In autumn 2010, the federal government extended the service life of Germany’s 17 operating nuclear power units but in the spring of 2011, Chancellor Angela Merkel – “a politician terrified by the Fukushima disaster” - pushed through the immediate shutdown of the seven oldest plants and the gradual shutdown of all others by 2023. When the six currently active plants - Brokdorf, Grohnde, Gundremmingen, Emsland, Neckarwestheim and Isar - go offline in 2022, German electricity generation will fall by around 12%.
He describes Germany’s move away from nuclear power as “totally repugnant”. He notes that the International Atomic Energy Agency (IAEA) reports 28 new states wanting to embark on nuclear power programmes while worldwide 400 nuclear plants are in operation in 33 countries, with new ones are being built in 13 countries, including the UK, Finland and Slovakia. At the same time, Rolls-Royce is developing small reactors as are Argentine, Russia and China while US President Biden is also having the technology researched.

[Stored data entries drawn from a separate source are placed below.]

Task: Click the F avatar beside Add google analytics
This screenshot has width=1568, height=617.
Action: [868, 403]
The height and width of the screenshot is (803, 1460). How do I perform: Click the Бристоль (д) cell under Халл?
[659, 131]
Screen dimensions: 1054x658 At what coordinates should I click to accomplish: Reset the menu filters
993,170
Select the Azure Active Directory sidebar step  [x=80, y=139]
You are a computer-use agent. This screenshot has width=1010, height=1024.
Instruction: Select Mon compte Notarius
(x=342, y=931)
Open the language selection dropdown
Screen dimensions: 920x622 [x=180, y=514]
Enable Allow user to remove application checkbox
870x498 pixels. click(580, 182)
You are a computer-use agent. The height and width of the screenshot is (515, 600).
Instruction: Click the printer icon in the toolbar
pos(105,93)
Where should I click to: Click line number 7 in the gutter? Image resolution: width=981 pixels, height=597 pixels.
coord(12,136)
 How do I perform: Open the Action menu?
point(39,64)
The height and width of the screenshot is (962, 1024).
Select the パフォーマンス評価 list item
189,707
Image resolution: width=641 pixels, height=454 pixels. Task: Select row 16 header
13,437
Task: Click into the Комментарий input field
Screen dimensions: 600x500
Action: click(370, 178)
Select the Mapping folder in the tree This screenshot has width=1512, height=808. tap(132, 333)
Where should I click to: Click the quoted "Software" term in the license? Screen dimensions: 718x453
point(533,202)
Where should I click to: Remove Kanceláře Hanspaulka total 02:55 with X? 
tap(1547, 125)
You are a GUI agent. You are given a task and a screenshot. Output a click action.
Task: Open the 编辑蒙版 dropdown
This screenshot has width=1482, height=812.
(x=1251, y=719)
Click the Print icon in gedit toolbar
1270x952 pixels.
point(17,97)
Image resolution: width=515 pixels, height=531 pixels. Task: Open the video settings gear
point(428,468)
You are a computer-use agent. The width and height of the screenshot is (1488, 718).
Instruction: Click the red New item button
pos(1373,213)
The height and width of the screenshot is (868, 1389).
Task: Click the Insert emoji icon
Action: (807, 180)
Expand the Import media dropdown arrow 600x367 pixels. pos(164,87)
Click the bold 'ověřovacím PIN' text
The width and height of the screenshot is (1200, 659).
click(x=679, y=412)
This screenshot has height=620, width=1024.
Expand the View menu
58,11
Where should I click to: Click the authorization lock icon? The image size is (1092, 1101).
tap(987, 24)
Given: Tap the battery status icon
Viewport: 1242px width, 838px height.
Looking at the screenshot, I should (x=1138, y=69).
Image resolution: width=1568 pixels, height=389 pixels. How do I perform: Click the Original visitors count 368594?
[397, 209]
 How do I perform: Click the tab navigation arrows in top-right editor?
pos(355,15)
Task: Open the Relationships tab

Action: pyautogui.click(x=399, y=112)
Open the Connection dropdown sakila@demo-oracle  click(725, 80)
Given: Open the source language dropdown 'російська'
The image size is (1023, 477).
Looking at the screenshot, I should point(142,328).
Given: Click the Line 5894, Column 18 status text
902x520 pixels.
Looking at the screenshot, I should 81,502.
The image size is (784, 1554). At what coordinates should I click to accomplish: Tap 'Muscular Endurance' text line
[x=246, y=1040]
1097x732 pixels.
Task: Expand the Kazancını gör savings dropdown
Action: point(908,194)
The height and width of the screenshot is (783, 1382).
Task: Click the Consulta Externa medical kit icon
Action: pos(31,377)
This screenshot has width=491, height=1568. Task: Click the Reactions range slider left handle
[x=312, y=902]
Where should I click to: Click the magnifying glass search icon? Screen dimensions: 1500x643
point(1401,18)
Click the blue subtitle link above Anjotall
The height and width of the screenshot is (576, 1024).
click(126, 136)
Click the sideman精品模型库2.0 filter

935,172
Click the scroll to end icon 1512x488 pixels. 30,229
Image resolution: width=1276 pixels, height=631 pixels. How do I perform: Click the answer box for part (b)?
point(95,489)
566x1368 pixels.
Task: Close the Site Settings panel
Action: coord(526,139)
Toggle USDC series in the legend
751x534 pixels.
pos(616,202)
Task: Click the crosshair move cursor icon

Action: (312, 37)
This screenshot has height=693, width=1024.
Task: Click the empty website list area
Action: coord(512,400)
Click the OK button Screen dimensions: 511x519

Sommer says: “The German nuclear industry, once among the world's leaders, can only suck its thumb. It only takes part in the ITER project, the long-term goal of which is the fusion reactor, but which will hardly be operational before the end of our century. In the next year, the question that will certainly arise is whether we really want or can comply with the phase-out dates for the last nuclear power plants.”
The question is urgent, because Germany is also phasing out coal with last German hard coal mines shut down in 2018 and lignite-based power generation set to end by 2038. He asks where should the replacement energy come from, especially since the demand is increasing rapidly. He points to the increasing electromobility, which will increase the demand for electricity enormously. “In Germany today there are one million electrically powered vehicles, by 2030 - when all new cars and trucks are to run without petrol or diesel - there will probably be 4.3 million. Added to this is the power-guzzling expansion of digitization and the equally power-guzzling transition to the hydrogen economy.”
It is an illusion that green energy could replace the failure of coal power. “This would require 10,000 additional wind turbines and huge areas. But not only is there insufficient space for a full supply from renewable energy, we also have too few hours of sunshine and too many lulls in the wind. In addition, only a fifth of the routes from north to south that should be ready by the end of the nuclear phase-out are finished - and the Greens are lying to themselves and us if they consider the expansion of networks and routes to be the solution.”
He cites Christian Bruch from Siemens Energy, who says that phasing out nuclear and coal energy means losing 40% of Germany’s generation capacity. “That means: We need bridging technologies that lead us into a carbon-free future without economic and social disruptions. Such a bridging technology is the natural gas from the pipelines, through which hydrogen can one day also be transported - but also nuclear energy, whose main problem, the disposal of nuclear waste, may be more solvable in two or three decades than it is today.” He concludes: “Keeping the six nuclear power plants running for the time being would enable annual savings of 90 million tons of CO2 from 2023 onwards. That would be a concrete and immediately effective climate protection programme.”